* Problem to solve
Repeat the data below exactly, with every entry included.

<<<<

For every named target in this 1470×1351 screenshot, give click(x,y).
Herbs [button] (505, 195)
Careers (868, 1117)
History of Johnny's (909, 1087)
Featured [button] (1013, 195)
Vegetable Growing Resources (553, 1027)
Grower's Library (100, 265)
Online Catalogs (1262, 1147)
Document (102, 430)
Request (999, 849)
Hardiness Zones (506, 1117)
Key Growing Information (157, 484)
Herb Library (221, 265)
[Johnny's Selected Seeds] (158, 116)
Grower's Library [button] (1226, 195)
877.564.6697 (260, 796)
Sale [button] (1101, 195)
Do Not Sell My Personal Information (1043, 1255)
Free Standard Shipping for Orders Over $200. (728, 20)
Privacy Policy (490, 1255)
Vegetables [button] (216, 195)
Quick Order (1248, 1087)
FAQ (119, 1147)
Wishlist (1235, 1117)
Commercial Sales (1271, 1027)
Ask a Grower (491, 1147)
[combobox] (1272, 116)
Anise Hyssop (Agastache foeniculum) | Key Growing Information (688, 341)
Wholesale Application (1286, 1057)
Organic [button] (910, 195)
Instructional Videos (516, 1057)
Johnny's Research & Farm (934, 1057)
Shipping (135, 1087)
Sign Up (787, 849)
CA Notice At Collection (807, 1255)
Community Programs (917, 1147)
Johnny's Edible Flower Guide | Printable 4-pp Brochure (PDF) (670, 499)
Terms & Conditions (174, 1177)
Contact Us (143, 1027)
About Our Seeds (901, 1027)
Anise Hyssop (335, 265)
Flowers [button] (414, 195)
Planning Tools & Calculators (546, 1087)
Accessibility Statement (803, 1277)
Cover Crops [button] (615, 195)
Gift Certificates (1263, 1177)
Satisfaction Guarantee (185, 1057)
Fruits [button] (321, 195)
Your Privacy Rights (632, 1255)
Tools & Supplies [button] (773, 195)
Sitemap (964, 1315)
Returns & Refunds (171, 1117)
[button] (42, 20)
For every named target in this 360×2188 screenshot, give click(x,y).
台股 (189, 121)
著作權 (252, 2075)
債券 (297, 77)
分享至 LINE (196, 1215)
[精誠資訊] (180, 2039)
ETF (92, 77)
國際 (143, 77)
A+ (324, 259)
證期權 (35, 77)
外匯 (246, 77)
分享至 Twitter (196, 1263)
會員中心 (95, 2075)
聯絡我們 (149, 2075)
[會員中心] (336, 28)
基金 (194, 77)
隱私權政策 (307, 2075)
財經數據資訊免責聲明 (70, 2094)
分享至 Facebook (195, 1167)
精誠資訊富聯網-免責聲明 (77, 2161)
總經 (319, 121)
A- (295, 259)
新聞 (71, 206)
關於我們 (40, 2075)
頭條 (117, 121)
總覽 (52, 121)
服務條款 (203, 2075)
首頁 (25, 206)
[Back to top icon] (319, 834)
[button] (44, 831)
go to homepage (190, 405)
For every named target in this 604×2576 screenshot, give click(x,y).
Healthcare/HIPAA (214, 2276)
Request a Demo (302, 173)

>>>>

* Response to the task
For every named target in this 1470×1351 screenshot, give click(x,y).
Herbs [button] (505, 195)
Careers (868, 1117)
History of Johnny's (909, 1087)
Featured [button] (1013, 195)
Vegetable Growing Resources (553, 1027)
Grower's Library (100, 265)
Online Catalogs (1262, 1147)
Document (102, 430)
Request (999, 849)
Hardiness Zones (506, 1117)
Key Growing Information (157, 484)
Herb Library (221, 265)
[Johnny's Selected Seeds] (158, 116)
Grower's Library [button] (1226, 195)
877.564.6697 (260, 796)
Sale [button] (1101, 195)
Do Not Sell My Personal Information (1043, 1255)
Free Standard Shipping for Orders Over $200. (728, 20)
Privacy Policy (490, 1255)
Vegetables [button] (216, 195)
Quick Order (1248, 1087)
FAQ (119, 1147)
Wishlist (1235, 1117)
Commercial Sales (1271, 1027)
Ask a Grower (491, 1147)
[combobox] (1272, 116)
Anise Hyssop (Agastache foeniculum) | Key Growing Information (688, 341)
Wholesale Application (1286, 1057)
Organic [button] (910, 195)
Instructional Videos (516, 1057)
Johnny's Research & Farm (934, 1057)
Shipping (135, 1087)
Sign Up (787, 849)
CA Notice At Collection (807, 1255)
Community Programs (917, 1147)
Johnny's Edible Flower Guide | Printable 4-pp Brochure (PDF) (670, 499)
Terms & Conditions (174, 1177)
Contact Us (143, 1027)
About Our Seeds (901, 1027)
Anise Hyssop (335, 265)
Flowers [button] (414, 195)
Planning Tools & Calculators (546, 1087)
Accessibility Statement (803, 1277)
Cover Crops [button] (615, 195)
Gift Certificates (1263, 1177)
Satisfaction Guarantee (185, 1057)
Fruits [button] (321, 195)
Your Privacy Rights (632, 1255)
Tools & Supplies [button] (773, 195)
Sitemap (964, 1315)
Returns & Refunds (171, 1117)
[button] (42, 20)
For every named target in this 360×2188 screenshot, give click(x,y).
台股 (189, 121)
著作權 (252, 2075)
債券 (297, 77)
分享至 LINE (196, 1215)
[精誠資訊] (180, 2039)
ETF (92, 77)
國際 (143, 77)
A+ (324, 259)
證期權 (35, 77)
外匯 (246, 77)
分享至 Twitter (196, 1263)
會員中心 (95, 2075)
聯絡我們 (149, 2075)
[會員中心] (336, 28)
基金 (194, 77)
隱私權政策 (307, 2075)
財經數據資訊免責聲明 (70, 2094)
分享至 Facebook (195, 1167)
精誠資訊富聯網-免責聲明 (77, 2161)
總經 (319, 121)
A- (295, 259)
新聞 (71, 206)
關於我們 (40, 2075)
頭條 (117, 121)
總覽 (52, 121)
服務條款 (203, 2075)
首頁 (25, 206)
[Back to top icon] (319, 834)
[button] (44, 831)
go to homepage (190, 405)
For every named target in this 604×2576 screenshot, give click(x,y).
Healthcare/HIPAA (214, 2276)
Request a Demo (302, 173)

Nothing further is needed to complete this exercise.